Selected excerpt:
★ ★ ★ ★ ★ ★ ★
Of course, since adoption is governed by state law, baroque variations are the order of the day. Some states say that the adopter must be older than the adoptee, sometimes by a specific number of years, like 15. Some require the consent of the adoptee’s biological parent, if they’re alive. (Here is a good summary of the law.) But all the statutes have the effect of cementing the adoptee’s place within the adopter’s family—with results that minimize or even defeat the inheritance rights of more distant relatives. That’s often the whole point of the action.

But courts have sometimes seen fit to add other requirements not found in the statutes. Notably, they’ve sometimes simply denied adoptions that make them squirm—including the adoption of one gay or lesbian partner by the other. In a well-known case from 1984, Adoption of Robert Paul P., New York’s highest court denied an adult gay adoption because, well, the court thought it was icky. In slightly more technical terms, the justices were concerned that the adoption wasn’t intended to create a filial, father–son relationship, but to protect an intimate same-sex relationship. The law set out no such distinction, and the court didn’t bother to explain why it was denying the couple the only legal recourse they had to protect themselves, given their exclusion from marriage.
★ ★ ★ ★ ★ ★ ★
Your objective:
Answer these questions using the passage on adult adoption:
(a) What example does the passage give of a specific number of years by which some states require the adopter to be older than the adoptee?
(b) In what year was Adoption of Robert Paul P. decided?
(c) Which court denied the adoption in that case?
The items that come next were taken from a separate source.

(Saved entries)
★ ★ ★ ★ ★ ★ ★
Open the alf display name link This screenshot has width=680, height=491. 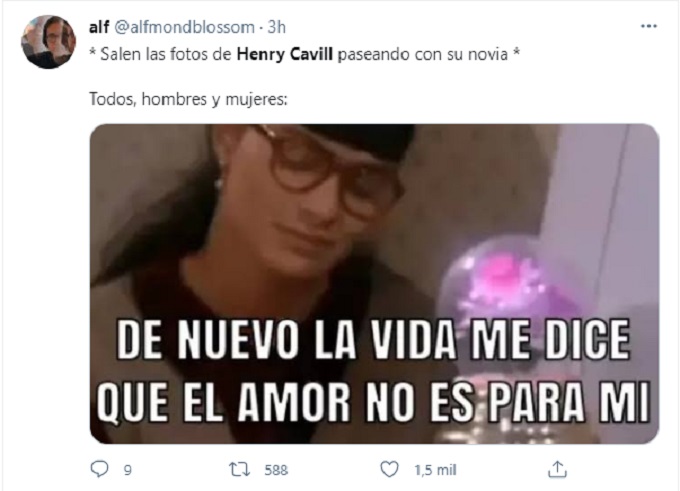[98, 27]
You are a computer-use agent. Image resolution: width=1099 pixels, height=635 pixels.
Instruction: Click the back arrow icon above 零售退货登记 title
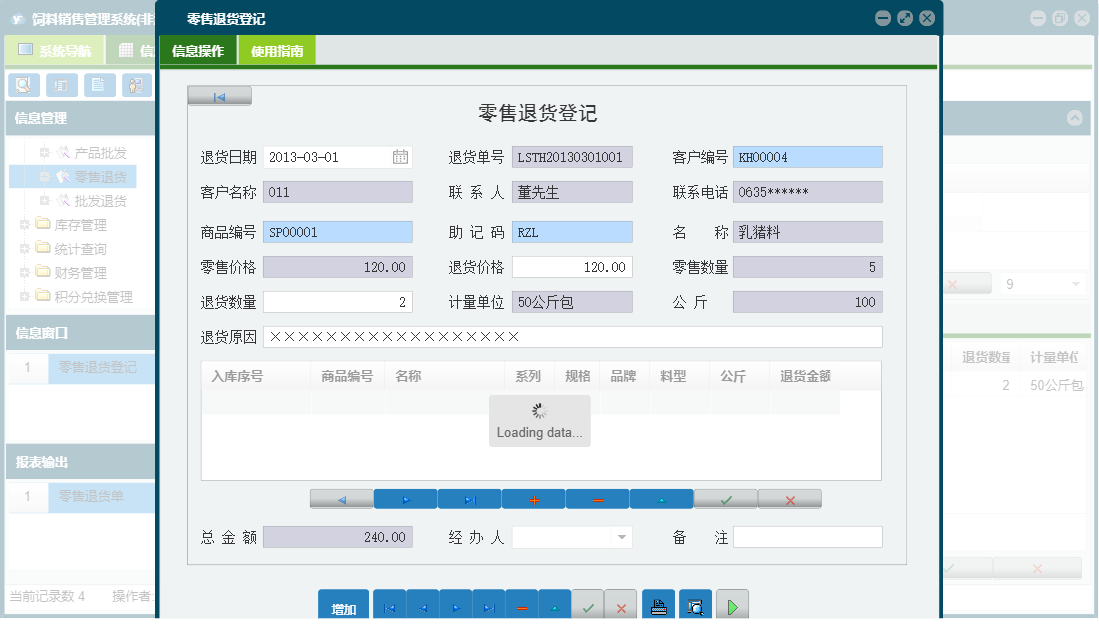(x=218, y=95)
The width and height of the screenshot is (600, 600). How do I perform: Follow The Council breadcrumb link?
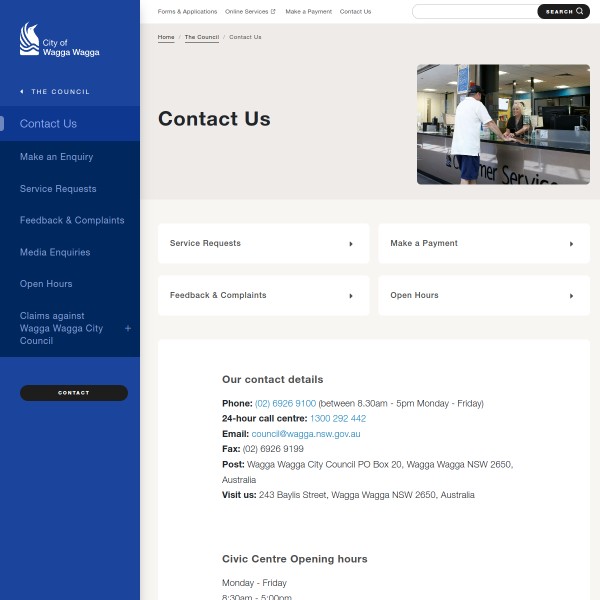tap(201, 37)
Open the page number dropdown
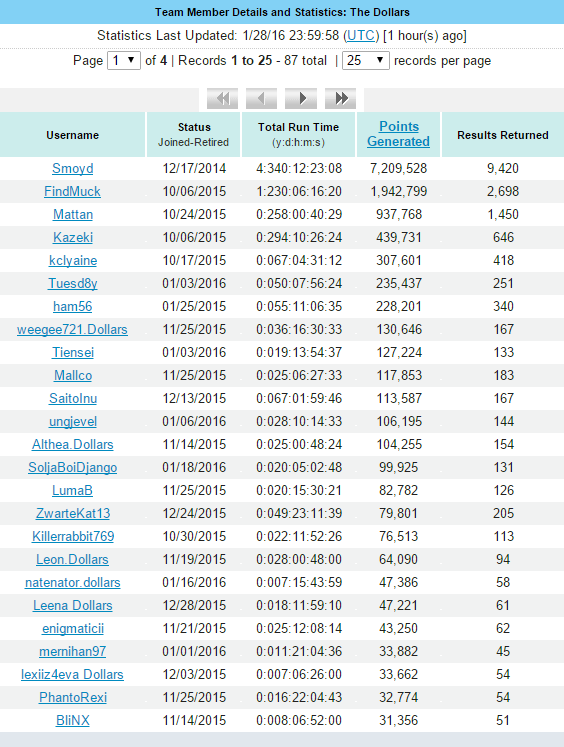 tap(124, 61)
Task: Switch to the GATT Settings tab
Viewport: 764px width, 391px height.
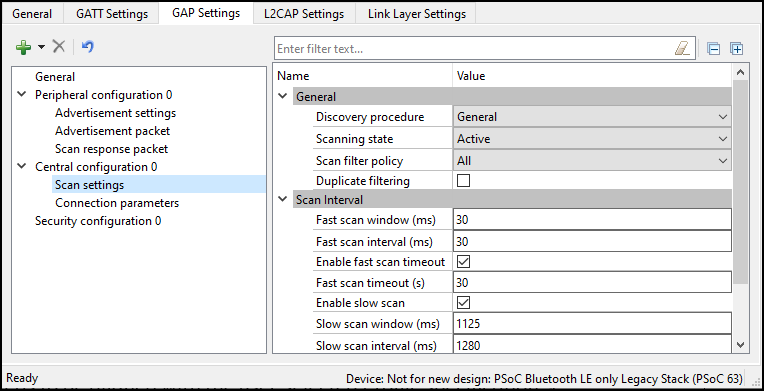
★ ★ ★ ★ ★ ★ ★
Response area:
(a) 15 years
(b) 1984
(c) New York's highest court